Syngeneic murine tumor models allow evaluating tumor immunity and immunotherapy. This study provides a comparative characterization of two murine syngeneic tumor models, CT26 (colon carcinoma) and F3II (sarcomatoid mammary carcinoma), heterotopically implanted in BALB/c mice and monitored longitudinally through non-invasive Doppler ultrasound imaging. Both models exhibited consistent tumor engraftment but markedly distinct biological patterns: CT26 demonstrated rapid, inoculum-dependent expansion, whereas F3II showed slower kinetics and early plateauing. Linear mixed-effects modeling confirmed that time significantly affected tumor volume, specific growth rate (SGR), and doubling time (DT), revealing a major exponential growth phase around day 20, coinciding with peak vascularity on Doppler assessment.

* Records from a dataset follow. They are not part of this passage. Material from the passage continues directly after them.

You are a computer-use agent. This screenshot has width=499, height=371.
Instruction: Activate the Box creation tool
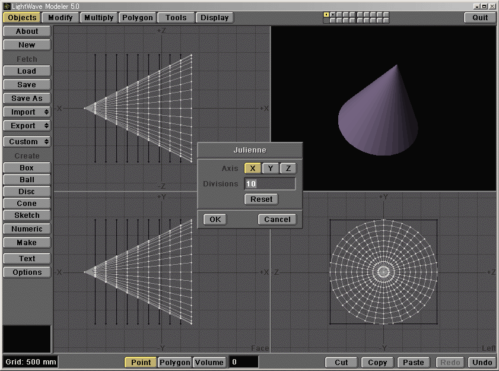pos(26,167)
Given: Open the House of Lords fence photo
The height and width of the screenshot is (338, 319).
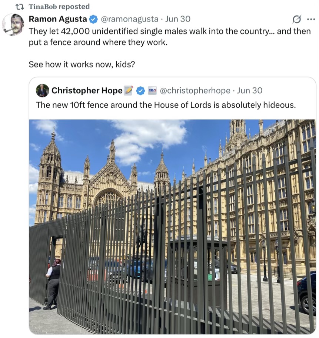Looking at the screenshot, I should point(173,227).
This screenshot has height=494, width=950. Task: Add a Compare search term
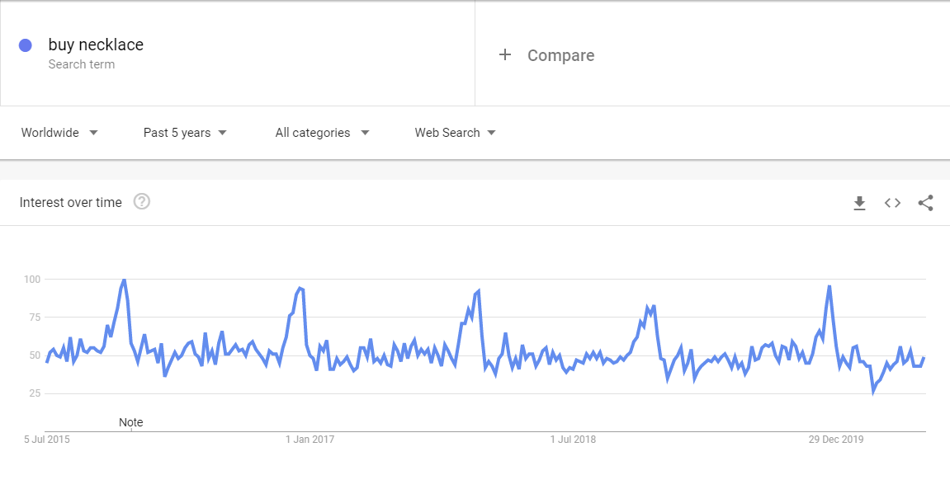(560, 55)
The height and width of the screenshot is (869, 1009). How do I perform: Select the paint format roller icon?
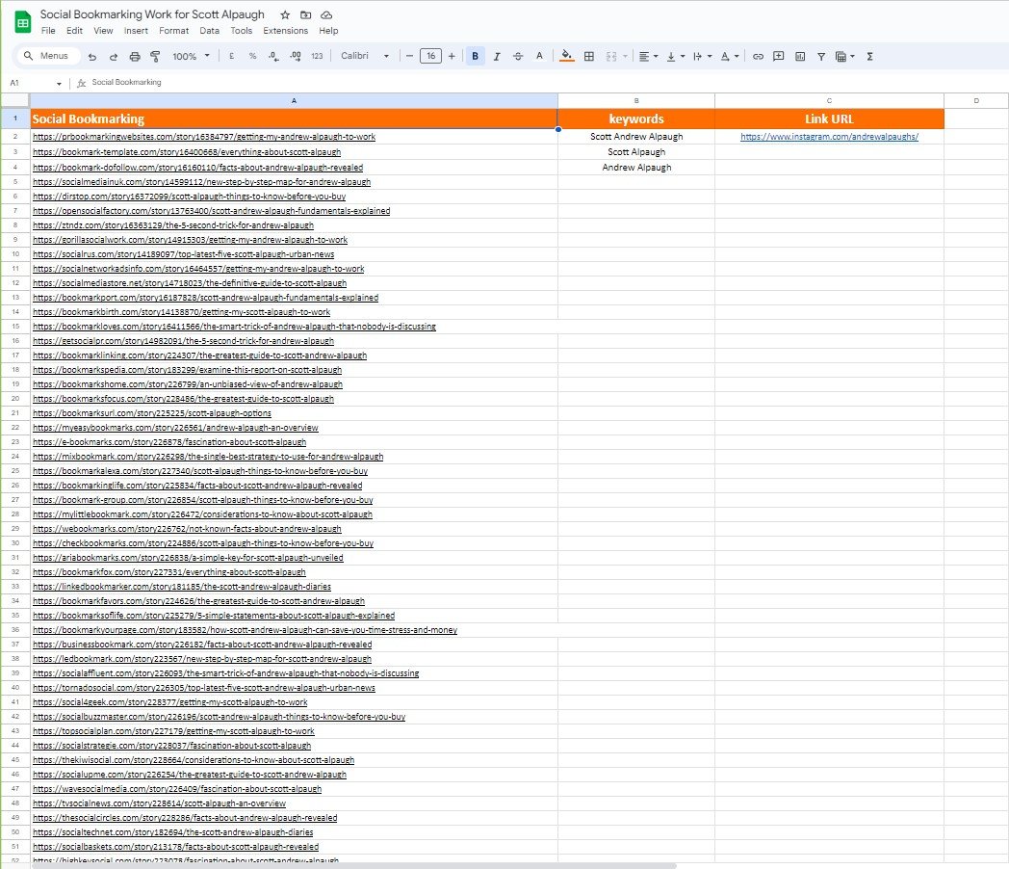coord(155,57)
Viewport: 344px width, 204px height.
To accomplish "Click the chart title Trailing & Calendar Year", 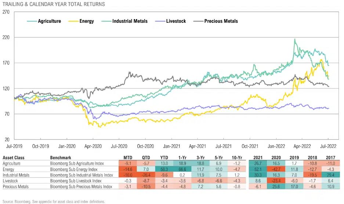I will pos(54,4).
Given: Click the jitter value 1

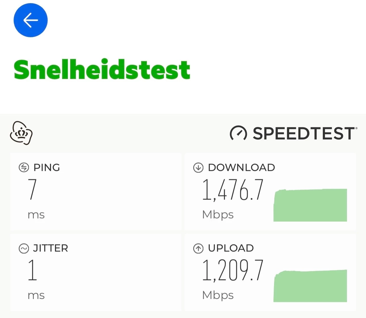Looking at the screenshot, I should tap(32, 270).
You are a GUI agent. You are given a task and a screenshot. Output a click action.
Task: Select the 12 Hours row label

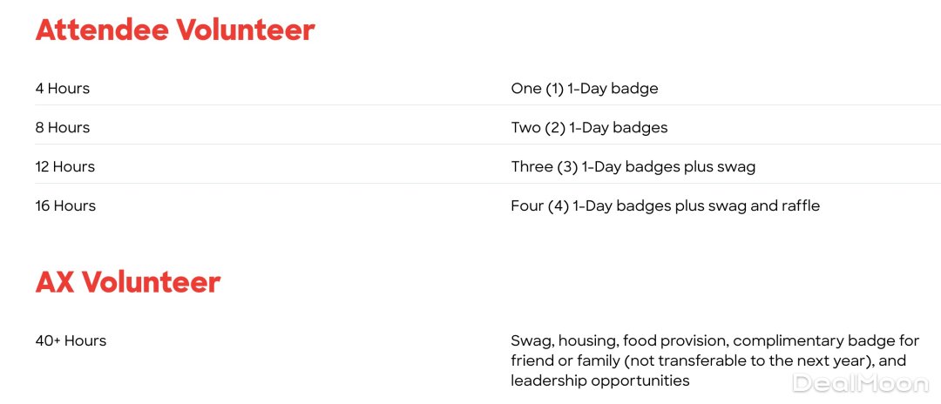(65, 166)
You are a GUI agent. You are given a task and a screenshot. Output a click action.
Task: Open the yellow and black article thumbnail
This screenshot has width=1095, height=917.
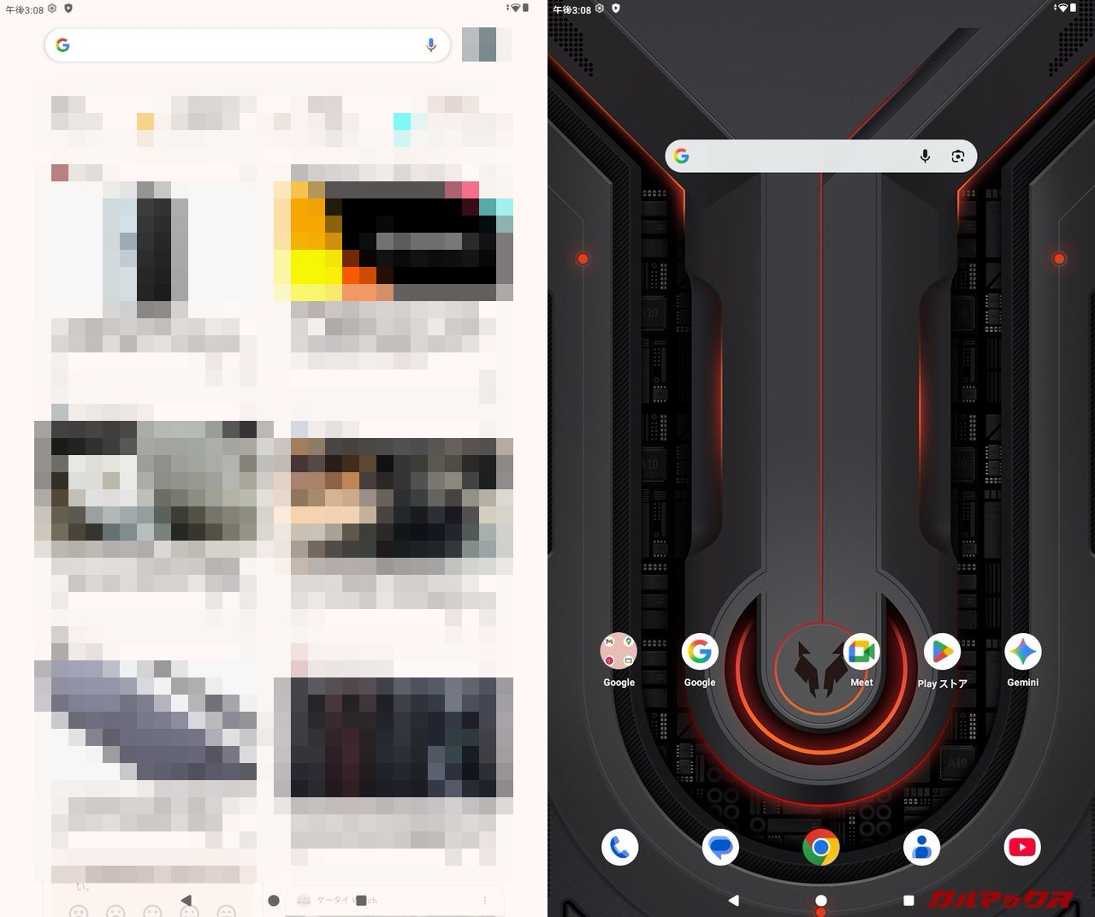(394, 240)
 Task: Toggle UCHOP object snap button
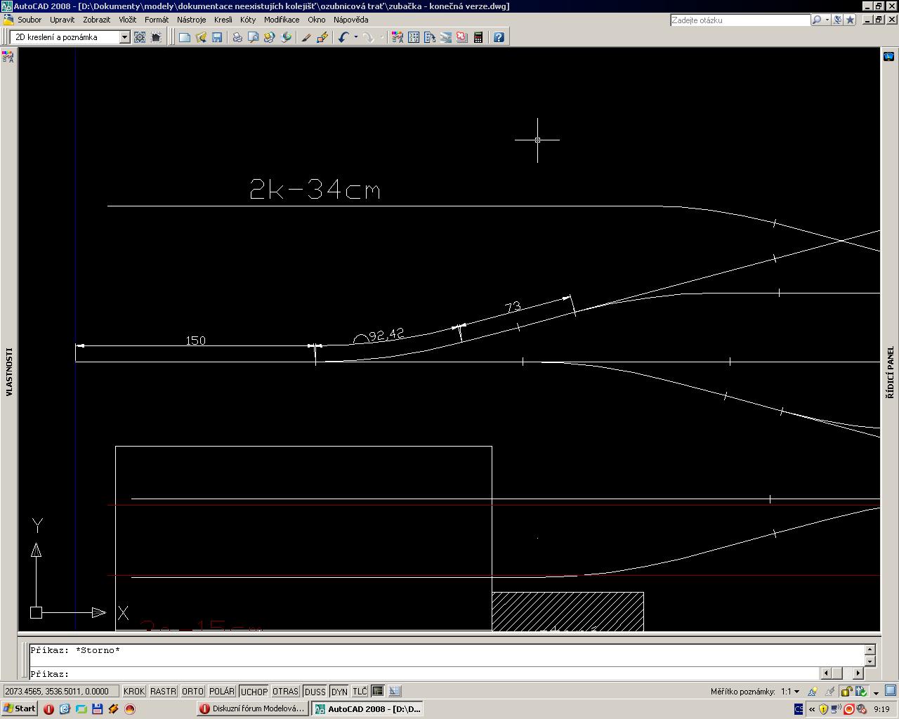(254, 692)
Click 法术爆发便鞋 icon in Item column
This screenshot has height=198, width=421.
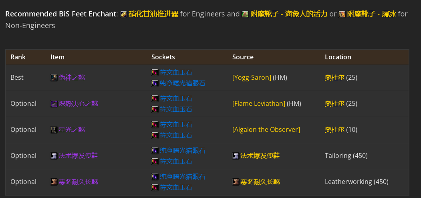(54, 156)
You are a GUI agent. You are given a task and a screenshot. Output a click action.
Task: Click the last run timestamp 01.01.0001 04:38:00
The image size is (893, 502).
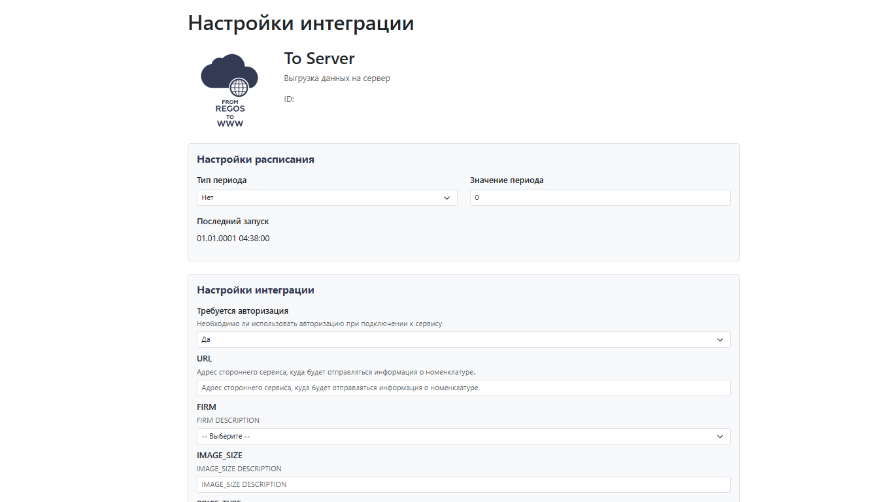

Correlations between SGR, DT, and vascular indices indicated partial coupling between proliferation and angiogenesis. Immunohistochemistry revealed stronger CD3⁺ T-cell infiltration in CT26 and predominant nuclear NF-κB expression in F3II, reflecting divergent immuno-inflammatory microenvironments. These findings validate high-resolution ultrasound as a reliable and ethical tool for dynamic monitoring of tumor kinetics and perfusion in immunocompetent mice, consistent with the 3R principles (Replacement, Reduction, Refinement). Collectively, CT26 and F3II represent complementary biological systems to investigate the interplay between tumor growth, vascular adaptation, and immune regulation, providing a quantitative and translationally relevant framework for preclinical evaluation of anticancer and immunomodulatory therapies.